Engineered L-phenylserine aldolase enhances L-norvaline synthesis within an enzyme cascade

L-Norvaline is a crucial intermediate in the synthesis of antihypertensive agents, and its production via biotechnological methods has garnered significant interest and commercial value in recent years. Here, for the enzymatic cascade synthesis of L-norvaline from propionaldehyde and glycine, an L-phenylserine aldolase gene (designated as ppLPA) from Pseudomonas putida was selected. Following the identification of potential mutation sites via error-prone PCR, coupled with site-directed mutagenesis, a single-site mutant, I18T, was identified, exhibiting a 1.4-fold increase in enzyme activity. Then, the ppLPA mutant I18T was combined with L-threonine deaminase, L-leucine dehydrogenase, and alcohol dehydrogenase to construct a one-pot, multi-enzyme cascade catalytic system for L-norvaline synthesis. The reaction conditions were systematically optimized.
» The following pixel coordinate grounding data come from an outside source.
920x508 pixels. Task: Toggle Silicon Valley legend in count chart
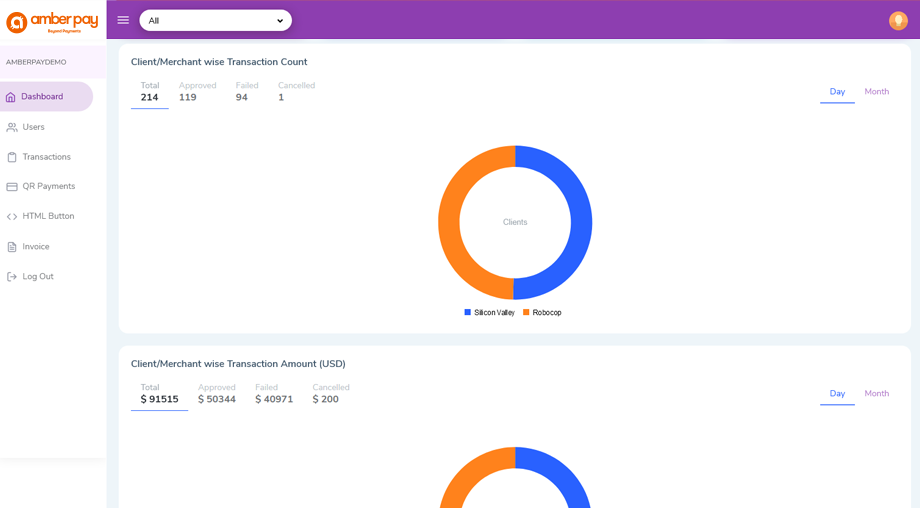489,313
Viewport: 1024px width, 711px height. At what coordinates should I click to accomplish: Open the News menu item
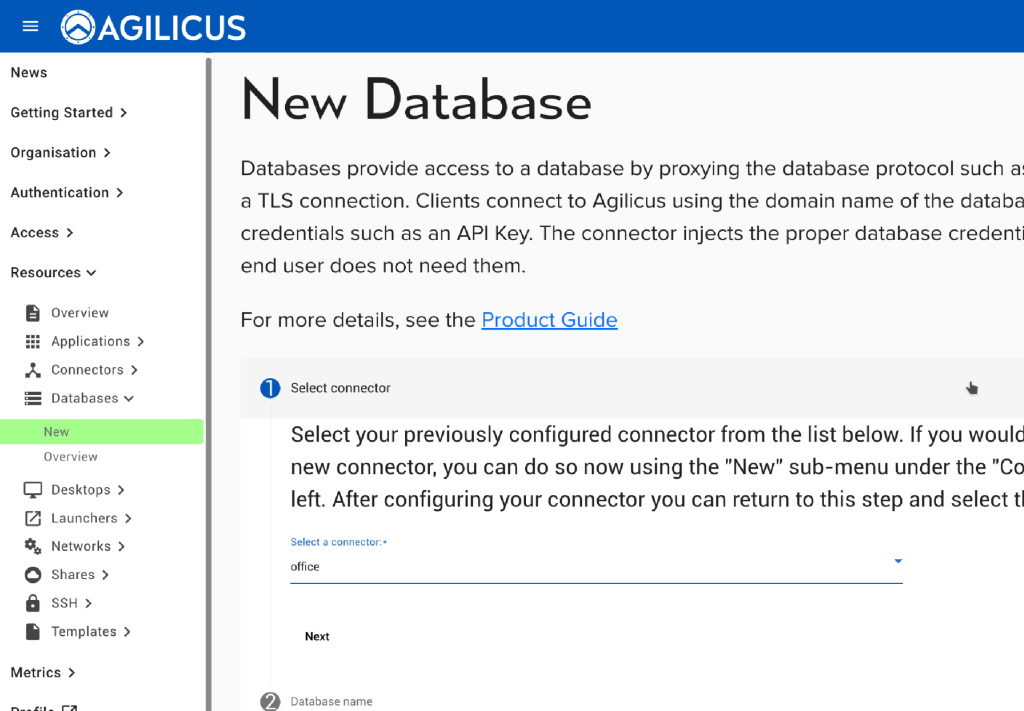coord(29,73)
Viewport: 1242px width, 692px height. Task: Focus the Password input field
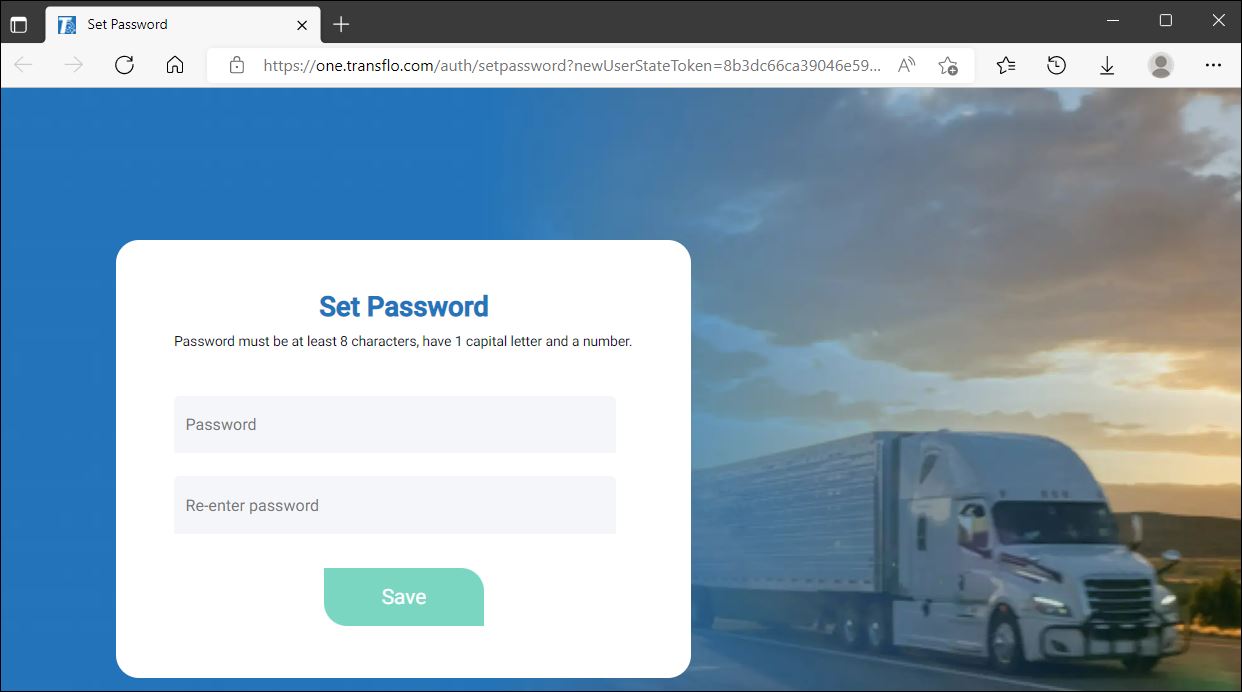(x=395, y=424)
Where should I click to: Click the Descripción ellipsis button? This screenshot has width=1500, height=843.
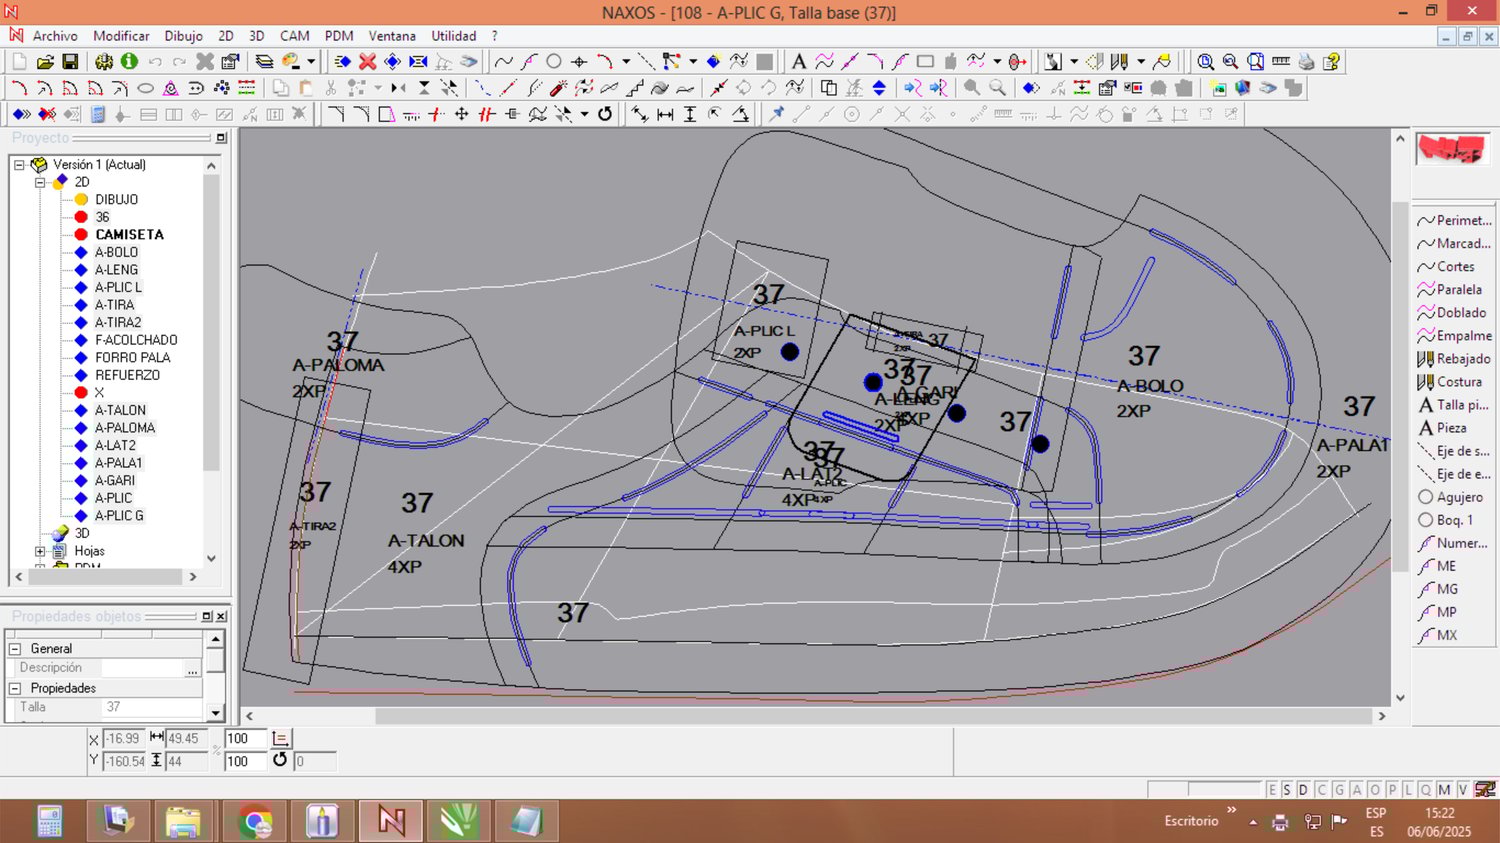pyautogui.click(x=192, y=669)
To mitigate the inhibitory effects of propionaldehyde, we employed a pH-stat substrate feeding strategy. Under optimal reaction conditions, L-norvaline production achieved a maximum yield of 116.5 g/L after 14 h of reaction, with a conversion rate exceeding 99 % in a 1 L reaction volume. This study highlights significant advancements in improving L-norvaline production, providing potential for more efficient biomanufacturing processes and broader industrial applications.